I’ll certainly understand television broadcasts better than I did the last time, and I’ll be able to read more signs. But in Amsterdam, at least, it is not hard to find someone who speaks English. And in any case Bruce Donaldson’s exercises distracted me from the pain of detox until I was able to fall back into bed for a snooze. A late brunch with a law school classmate who’s in town for the Ring cycle was pleasant (Sancerre), but I took things very easy, ordering Chinese on the very early side and turning in not much later.

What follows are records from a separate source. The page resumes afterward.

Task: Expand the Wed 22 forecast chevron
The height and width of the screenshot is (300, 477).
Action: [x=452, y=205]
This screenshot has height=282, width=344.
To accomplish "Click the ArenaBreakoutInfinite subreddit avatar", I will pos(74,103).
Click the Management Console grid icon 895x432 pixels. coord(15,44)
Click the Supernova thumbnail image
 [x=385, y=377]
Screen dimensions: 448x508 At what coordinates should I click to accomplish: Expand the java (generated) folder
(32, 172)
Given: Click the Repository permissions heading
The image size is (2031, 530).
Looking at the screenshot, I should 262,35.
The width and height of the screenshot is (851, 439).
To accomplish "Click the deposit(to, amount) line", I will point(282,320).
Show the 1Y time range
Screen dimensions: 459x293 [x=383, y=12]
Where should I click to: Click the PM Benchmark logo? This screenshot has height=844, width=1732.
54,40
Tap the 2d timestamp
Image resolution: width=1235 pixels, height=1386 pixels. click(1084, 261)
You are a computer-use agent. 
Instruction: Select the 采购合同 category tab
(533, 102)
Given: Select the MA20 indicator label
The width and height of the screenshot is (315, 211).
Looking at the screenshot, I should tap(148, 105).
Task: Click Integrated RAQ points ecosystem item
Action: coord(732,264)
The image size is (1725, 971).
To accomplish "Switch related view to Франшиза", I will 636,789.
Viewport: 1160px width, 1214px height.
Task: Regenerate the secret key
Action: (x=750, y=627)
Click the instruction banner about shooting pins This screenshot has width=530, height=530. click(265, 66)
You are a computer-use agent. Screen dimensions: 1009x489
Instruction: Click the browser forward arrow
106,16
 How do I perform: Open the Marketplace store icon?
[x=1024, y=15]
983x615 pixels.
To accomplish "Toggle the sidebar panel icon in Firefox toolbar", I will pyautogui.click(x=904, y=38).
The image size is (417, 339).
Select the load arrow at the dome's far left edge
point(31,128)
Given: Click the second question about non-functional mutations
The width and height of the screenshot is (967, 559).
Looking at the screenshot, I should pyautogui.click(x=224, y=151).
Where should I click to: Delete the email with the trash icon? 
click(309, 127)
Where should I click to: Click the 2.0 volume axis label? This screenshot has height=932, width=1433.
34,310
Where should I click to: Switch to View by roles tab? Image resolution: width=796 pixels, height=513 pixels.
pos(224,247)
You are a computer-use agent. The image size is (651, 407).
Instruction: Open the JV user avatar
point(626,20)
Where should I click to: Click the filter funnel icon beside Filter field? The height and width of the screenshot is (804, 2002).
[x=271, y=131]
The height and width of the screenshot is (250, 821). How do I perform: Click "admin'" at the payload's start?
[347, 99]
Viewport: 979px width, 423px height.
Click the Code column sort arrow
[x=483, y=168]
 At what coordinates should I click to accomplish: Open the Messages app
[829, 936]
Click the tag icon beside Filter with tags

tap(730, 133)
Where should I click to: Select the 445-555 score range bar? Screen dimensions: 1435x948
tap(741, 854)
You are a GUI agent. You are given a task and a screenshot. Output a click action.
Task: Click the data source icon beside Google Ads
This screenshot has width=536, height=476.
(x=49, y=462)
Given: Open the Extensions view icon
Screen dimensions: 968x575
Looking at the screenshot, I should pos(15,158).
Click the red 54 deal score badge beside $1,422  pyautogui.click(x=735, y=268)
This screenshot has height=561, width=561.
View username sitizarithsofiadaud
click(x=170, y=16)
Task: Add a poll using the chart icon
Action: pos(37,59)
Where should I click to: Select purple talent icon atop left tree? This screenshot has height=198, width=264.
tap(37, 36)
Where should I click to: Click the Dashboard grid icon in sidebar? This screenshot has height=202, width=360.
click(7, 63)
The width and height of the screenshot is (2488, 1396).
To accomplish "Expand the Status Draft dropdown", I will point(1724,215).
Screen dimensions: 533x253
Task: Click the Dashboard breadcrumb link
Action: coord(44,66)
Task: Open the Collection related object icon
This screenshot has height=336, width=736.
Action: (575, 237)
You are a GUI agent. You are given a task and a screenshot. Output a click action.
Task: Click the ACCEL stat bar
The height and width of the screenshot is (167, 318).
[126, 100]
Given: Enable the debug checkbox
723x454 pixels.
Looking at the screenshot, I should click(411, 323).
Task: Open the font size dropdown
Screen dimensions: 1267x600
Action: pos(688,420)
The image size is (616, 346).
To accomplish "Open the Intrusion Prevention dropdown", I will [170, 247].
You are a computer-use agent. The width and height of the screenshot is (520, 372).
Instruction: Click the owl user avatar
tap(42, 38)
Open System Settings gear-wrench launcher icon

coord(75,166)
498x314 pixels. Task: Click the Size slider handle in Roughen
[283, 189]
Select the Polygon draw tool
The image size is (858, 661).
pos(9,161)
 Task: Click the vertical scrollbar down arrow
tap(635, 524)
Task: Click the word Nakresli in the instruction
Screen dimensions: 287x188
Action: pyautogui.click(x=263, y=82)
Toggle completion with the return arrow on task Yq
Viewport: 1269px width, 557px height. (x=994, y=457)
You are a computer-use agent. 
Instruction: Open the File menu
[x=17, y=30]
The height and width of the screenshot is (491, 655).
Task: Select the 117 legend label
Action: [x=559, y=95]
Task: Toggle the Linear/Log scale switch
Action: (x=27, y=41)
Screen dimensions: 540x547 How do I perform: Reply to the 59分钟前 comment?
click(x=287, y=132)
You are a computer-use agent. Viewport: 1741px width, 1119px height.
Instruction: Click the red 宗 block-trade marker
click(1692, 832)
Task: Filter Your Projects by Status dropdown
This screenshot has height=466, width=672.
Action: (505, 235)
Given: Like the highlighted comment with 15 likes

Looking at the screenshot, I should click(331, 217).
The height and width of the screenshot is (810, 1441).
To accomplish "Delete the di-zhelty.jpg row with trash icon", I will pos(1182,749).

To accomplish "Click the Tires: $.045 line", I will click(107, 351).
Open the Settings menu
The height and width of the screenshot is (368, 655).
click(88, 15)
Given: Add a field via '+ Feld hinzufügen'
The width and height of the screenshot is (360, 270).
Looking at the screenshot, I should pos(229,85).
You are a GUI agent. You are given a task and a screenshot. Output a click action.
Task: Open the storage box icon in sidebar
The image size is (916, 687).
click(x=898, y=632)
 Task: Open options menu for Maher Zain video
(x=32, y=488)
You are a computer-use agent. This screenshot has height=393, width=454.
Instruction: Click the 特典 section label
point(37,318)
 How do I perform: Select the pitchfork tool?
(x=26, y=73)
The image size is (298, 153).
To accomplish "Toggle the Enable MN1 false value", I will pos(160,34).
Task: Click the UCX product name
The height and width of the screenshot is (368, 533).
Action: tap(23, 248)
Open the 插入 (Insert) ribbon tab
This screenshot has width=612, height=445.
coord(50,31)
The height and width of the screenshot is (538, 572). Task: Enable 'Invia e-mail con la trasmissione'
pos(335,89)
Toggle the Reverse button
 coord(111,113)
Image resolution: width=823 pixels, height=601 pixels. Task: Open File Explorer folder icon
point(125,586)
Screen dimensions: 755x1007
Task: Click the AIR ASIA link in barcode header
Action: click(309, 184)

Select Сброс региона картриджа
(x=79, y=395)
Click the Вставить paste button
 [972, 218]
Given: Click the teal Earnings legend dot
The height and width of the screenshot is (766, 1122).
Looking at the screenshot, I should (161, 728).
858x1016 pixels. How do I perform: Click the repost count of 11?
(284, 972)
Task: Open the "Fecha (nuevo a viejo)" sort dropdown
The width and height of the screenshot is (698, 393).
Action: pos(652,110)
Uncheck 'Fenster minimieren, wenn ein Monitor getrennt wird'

I hope to see The Five-Year Engagement again soon. I want to take Kathleen to see it, but, between our Amsterdam trip and an intervening visit to her father in North Carolina, Kathleen isn’t going to have a lot of free time in the next two weeks. Engagement is a wonderful picture, studded with beautifully-timed quirks and brought to life by a top-notch cast. Judd Apatow is going to wind up with his own studio one of these days. I jest, perhaps, but I do seriously begin to see parallels with a hiterto nonpareil: Preston Sturges. Qua moviemakers, that is; their movies themselves are not at all alike, beyond being funny. If I get hit by a bus before I have a chance to talk about The Five-Year Engagement at greater length, at least I’ll have noted the brilliant riff of taking Elmo and the Cookie Monster hostage as a way of “speaking French” in front of children.